More than 1 year has passed since last update.

本郷学園マイコン部Advent Calendar 2023

@scratch221171

強化学習 in Unityで悪戦苦闘するお話

Last updated at 2023-12-25Posted at 2023-12-17

卒業論文でUnity内で強化学習をやることになったので、その一部始終をこの記事を収めることにしました。

インストール等の下準備

Unityのインストール

公式サイトの手順に従ってインストール。
この記事ではUnityHubはv3.6.1を、UnityEditorは2022.3.4f1を使用していきます。

ML-Agentsのダウンロード

GitHubに飛び最新のバージョンをダウンロード。
ml-agents-developという名前でzipがダウンロードされるので、解凍してみると、

ここでUnityHubを開き、追加 > ml-agents-develop > Projectを選択。
初回はエディタがインストールされていません!的なことが言われるのでVisualStudioのチェックマークを外してインストールします。
私の場合チェックを外さないとダウンロードが進まないとかいう謎状況が発生していたのですが、詳しくは下の記事をご覧ください。

実際にアセットで遊んでみる

インストール完了後、改めてプロジェクトを開くと、エディターが開きます(当たり前ですね)。
私の場合は既にすこし触っているので、Senceの見た目が少し違うかもしれません。

画像では左下のProjectウィンドウから、Assets > ML-Agents > Examples > (任意のフォルダー) > Scenes > Unityマークのやつ をダブルクリック。するとSceneが開くので、すでに訓練済みのAIくんの所作を堪能しましょう。
(このgifはPushBlockのsceneを選択しています)

いくらでも見ていられますね。
また、2vs2のサッカーや歩行モデルくんなどいろいろ興味深いものもたくさんあります。
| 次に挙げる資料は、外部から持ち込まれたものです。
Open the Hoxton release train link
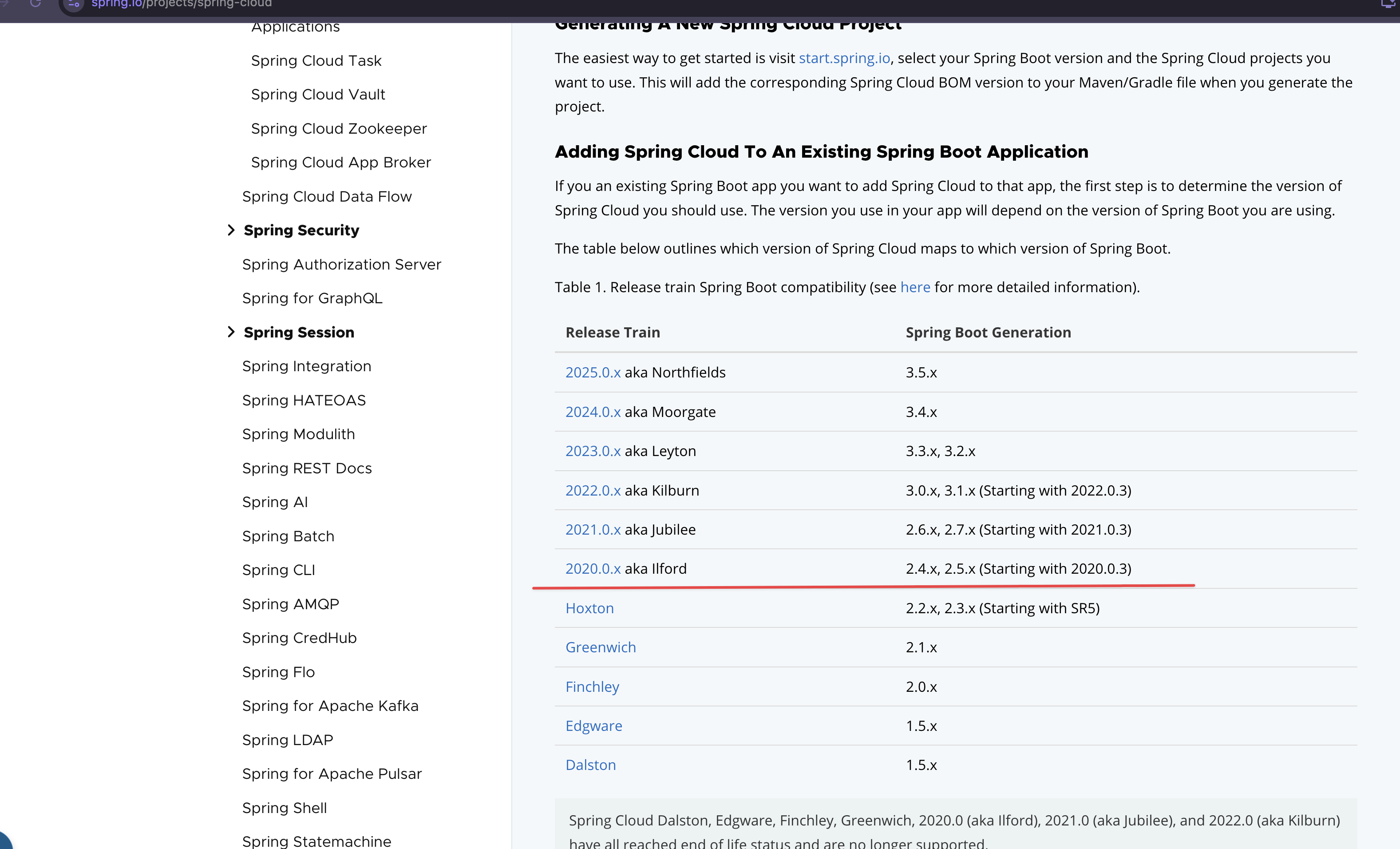Image resolution: width=1400 pixels, height=849 pixels. [x=589, y=608]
このままでも十分楽しめますが、私は環境構築して自分でさいきょうのえーあいを訓練してうはうはしたいので、その方法を探るべくネットでいろいろ探してみました。

強化学習の環境構築

やはり最初に引っかかるのは公式サイトですね。

残念ながら私は英語弱者なのでそんなに理解できませんが、翻訳の力も借りながらなんとかして構築していこうと思います。

まずUnityHubからML-Agentsと同じバージョンの新しい3Dコアプロジェクトを作成します。名前は任意ですが、ここでは強化学習の略語の"RL"を使用します。

パッケージのダウンロード

作成したら、上のサイトに従ってML-AgentsのAssetをインポートしますが、英語で私はちんぷんかんぷんだったので一応メモっておきます。

Assetsのインポート(Package Managerを使う方法)

Unityエディターで winodw > Package Manager をクリックするとPackageManagerというウィンドウが開きます。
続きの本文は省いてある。